If I estimate the parameters of a distribution $$\theta$$ using MLE. Can I use the Kolmogorov Smirnov test to check the goodness of the fitted model?

• If I understand correctly, the KS test works on samples, where as the MLE is a single estimate. I don't think this is going to work as you expect it to. Jun 13, 2020 at 18:11
• @DemetriPananos Do you have a reference? Jun 13, 2020 at 18:12
• Can you add some more detail to the procedure you describe first? Are you planning to do MLE, sample from the distirbution, and then compare that sample with your data? Jun 13, 2020 at 18:30

This is an invalid procedure.

https://en.m.wikipedia.org/wiki/Kolmogorov–Smirnov_test

Scroll down to “Test with estimated parameters”. Disappointingly, they do not give much of a reference, but the book referenced in that paragraph might explain. (Cross Validated has many posts on this topic, too, though it would be nice to see it discussed in some primary literature.)

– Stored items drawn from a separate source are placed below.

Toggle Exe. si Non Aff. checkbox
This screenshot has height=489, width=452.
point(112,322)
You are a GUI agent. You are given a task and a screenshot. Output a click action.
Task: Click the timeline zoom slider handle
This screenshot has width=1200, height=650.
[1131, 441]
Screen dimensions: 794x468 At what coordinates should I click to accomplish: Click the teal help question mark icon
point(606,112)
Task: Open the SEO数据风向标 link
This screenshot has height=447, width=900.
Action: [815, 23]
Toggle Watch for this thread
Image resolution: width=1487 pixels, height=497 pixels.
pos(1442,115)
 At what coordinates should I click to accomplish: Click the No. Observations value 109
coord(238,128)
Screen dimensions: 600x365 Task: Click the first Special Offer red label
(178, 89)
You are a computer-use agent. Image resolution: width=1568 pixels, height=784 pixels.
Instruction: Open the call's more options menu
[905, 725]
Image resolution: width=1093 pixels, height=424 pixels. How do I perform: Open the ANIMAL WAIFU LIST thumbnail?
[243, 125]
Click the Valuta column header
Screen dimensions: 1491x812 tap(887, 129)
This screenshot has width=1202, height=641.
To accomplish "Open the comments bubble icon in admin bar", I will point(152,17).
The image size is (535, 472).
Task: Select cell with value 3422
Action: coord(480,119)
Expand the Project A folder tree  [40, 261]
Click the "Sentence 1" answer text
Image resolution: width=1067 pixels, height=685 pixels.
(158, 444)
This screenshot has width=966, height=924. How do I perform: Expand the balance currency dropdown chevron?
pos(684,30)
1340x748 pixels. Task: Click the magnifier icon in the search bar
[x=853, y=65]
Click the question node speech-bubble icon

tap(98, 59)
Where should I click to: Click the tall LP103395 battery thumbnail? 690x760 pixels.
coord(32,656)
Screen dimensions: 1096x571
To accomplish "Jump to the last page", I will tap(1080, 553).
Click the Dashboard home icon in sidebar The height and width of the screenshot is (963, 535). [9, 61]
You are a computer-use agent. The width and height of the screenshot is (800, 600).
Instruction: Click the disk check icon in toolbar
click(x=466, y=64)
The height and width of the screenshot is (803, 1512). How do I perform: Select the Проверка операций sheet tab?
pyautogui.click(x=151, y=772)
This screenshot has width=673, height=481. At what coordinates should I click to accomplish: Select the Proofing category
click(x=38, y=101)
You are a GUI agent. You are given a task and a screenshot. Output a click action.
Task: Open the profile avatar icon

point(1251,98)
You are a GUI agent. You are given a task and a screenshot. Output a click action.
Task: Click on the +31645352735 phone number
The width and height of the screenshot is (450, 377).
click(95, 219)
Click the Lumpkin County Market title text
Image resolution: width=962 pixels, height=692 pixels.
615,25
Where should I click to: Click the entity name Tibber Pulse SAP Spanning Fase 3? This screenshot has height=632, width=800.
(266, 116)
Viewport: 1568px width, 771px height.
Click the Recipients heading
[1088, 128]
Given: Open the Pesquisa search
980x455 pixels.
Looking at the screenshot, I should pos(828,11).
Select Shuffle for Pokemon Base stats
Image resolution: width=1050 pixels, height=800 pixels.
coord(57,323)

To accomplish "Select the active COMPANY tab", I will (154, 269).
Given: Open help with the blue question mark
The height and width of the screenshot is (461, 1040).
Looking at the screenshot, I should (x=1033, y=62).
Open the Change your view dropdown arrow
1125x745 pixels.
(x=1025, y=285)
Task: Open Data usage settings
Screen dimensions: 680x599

The gist is that you’re giving the reference distribution more similarity to the data than you should.

Yes, it is tempting to ask if your data fit a distribution by estimating the parameters from the data, but this is invalid. That you’re using a maximum likelihood estimator of the parameter(s) is not pertinent; this applies for any estimator. The good news is that this kind of goodness of fit testing is quite unhelpful, as many posts on Cross Validated discuss.

Invalid

Observe data with a mean of $$7$$ and a variance of $$4$$, then use KS to test if the data came from $$N(7,4)$$.

Speculate that your data come from an exponential distribution with rate parameter $$2$$, observe data with a sample mean (so rate parameter) of $$1$$, and test the data against your speculated distribution of $$exp(2)$$.
(Remember to be careful about the parameter in the exponential distribution, as there is disagreement about whether the exponent is $$-\lambda x$$ for a mean of $$1/\lambda$$ or $$-x/\beta$$ for a mean of $$\beta$$. In my example, the mean and parameter happen to be $$1$$ no matter which exponent you’re prefer.)